Automotive Amplifier FPGA
This small FPGA is used to implement a spread spectrum clock generator and main controller state machine for an automotive audio amplifier. Also provided were various housekeeping functions such as a sine wave PWM output, filtered fault detection circuits, watchdog timer, and timed switching controls for the amplifier and power supply MOSFETs. This particular device was implemented in an Actel APA075TM, chosen for its instant-on capability.




The Active Vibration Isolation System
The AVI is a table-top embedded system which is used to actively dampen vibration. The digital portion of the AVI consists of a Xilinx Spartan3 FPGA with soft core embedded PicoblazeTM processor which controls many on chip functions: SPI interfaces to A/Ds, D/As, and digital potentiometers, an optical encoder interface, a two-line character display, control of MOSFET motor drivers, an I2C EEPROM interface, and much more. Verien was responsible for the FPGA design, embedded software in the FPGA, as well as the MOSFET bridge circuits and power supply design at the board-level.




Embedded Linescan Camera
This design was an embedded linescan camera which used both ARM9 (AT91SAM9XE) and ARM7 (AT91SAM7X) processors. A simple synchronous interface was provided to connect the on-board linescan array to the ARM9, and Ethernet with an external PHY and magnetics was used for connectivity.
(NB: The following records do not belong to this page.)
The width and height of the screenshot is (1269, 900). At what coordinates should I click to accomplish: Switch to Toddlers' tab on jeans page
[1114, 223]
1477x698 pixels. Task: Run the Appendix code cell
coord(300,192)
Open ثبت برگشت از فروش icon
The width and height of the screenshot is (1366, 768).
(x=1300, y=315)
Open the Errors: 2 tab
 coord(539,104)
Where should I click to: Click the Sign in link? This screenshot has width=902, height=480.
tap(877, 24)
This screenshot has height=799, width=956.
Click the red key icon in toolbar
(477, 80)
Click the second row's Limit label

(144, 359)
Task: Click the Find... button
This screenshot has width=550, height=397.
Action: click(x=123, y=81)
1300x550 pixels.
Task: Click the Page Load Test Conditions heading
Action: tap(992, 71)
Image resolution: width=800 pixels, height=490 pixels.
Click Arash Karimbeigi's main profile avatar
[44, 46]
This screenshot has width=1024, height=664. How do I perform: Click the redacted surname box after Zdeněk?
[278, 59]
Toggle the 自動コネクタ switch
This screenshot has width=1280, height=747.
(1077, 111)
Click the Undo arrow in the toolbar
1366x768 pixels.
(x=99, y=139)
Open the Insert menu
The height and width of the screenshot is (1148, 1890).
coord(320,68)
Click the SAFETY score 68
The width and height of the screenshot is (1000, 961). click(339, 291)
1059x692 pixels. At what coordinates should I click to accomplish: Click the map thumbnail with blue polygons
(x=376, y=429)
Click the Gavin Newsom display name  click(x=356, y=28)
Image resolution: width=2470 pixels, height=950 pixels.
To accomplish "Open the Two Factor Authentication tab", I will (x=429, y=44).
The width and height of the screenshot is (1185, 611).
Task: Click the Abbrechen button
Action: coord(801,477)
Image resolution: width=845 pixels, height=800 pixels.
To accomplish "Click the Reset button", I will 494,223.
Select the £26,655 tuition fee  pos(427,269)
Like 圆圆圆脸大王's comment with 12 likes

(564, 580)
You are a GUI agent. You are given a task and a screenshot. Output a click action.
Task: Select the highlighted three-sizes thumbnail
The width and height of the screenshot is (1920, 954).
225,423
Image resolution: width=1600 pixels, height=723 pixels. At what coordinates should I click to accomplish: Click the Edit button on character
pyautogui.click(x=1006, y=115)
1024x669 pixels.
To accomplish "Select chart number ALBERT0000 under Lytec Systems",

Embedded Binocular Vision System
Based upon the TI TMS320DM642 DSP, this low cost embedded system provides image acquisition and processing from two CMOS sensors, video display, FLASH, SDRAM, I2C, real time clock, and Ethernet. The programmable logic provides most of the glue for the system: sync generation, an optical encoder interface, a PWM heater controller, and other necessary functions.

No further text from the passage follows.